Masson Jean-Loup, Green Peter F
Texas Materials Institute and Department of Chemical Engineering, The University of Texas at Austin, Austin, Texas 78712, USA.
Phys Rev E Stat Nonlin Soft Matter Phys. 2002 Mar;65(3 Pt 1):031806. doi: 10.1103/PhysRevE.65.031806. Epub 2002 Mar 7.
We determined the low-shear effective viscosity of entangled polystyrene thin film melts, in the thickness range of 27<h<100 nm, on SiO(x)/Si substrates. This was accomplished using a method based on the notion that thin liquid films can become unstable and rupture due to defects or to destabilizing, long-range van der Waals interactions (dewetting). The holes that are created in the film subsequently grow at a rate determined by a balance between the capillary driving forces and the viscous resistive forces. Based on the velocity of growth of holes on the substrate, we show that the viscosity decreases appreciably with decreasing thickness for 25<h<50 nm. These results are consistent with studies which suggest that the glass transition of entangled polystyrene thin film melts on SiO(x)/Si substrates exhibit an apparent decrease with decreasing film thickness over the same range of h.

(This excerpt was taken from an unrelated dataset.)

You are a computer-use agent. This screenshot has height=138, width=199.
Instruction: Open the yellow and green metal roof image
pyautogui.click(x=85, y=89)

我们测定了在SiO(x)/Si衬底上厚度范围为27<h<100nm的缠结聚苯乙烯薄膜熔体的低剪切有效粘度。这是通过一种基于以下概念的方法实现的:由于缺陷或不稳定的长程范德华相互作用(去湿),薄液膜可能变得不稳定并破裂。薄膜中形成的孔洞随后以由毛细驱动力和粘性阻力之间的平衡所决定的速率生长。基于衬底上孔洞的生长速度,我们表明,对于25<h<50nm,粘度随着厚度的减小而显著降低。这些结果与一些研究一致,这些研究表明,在相同的h范围内,SiO(x)/Si衬底上缠结聚苯乙烯薄膜熔体的玻璃化转变随着薄膜厚度的减小而明显降低。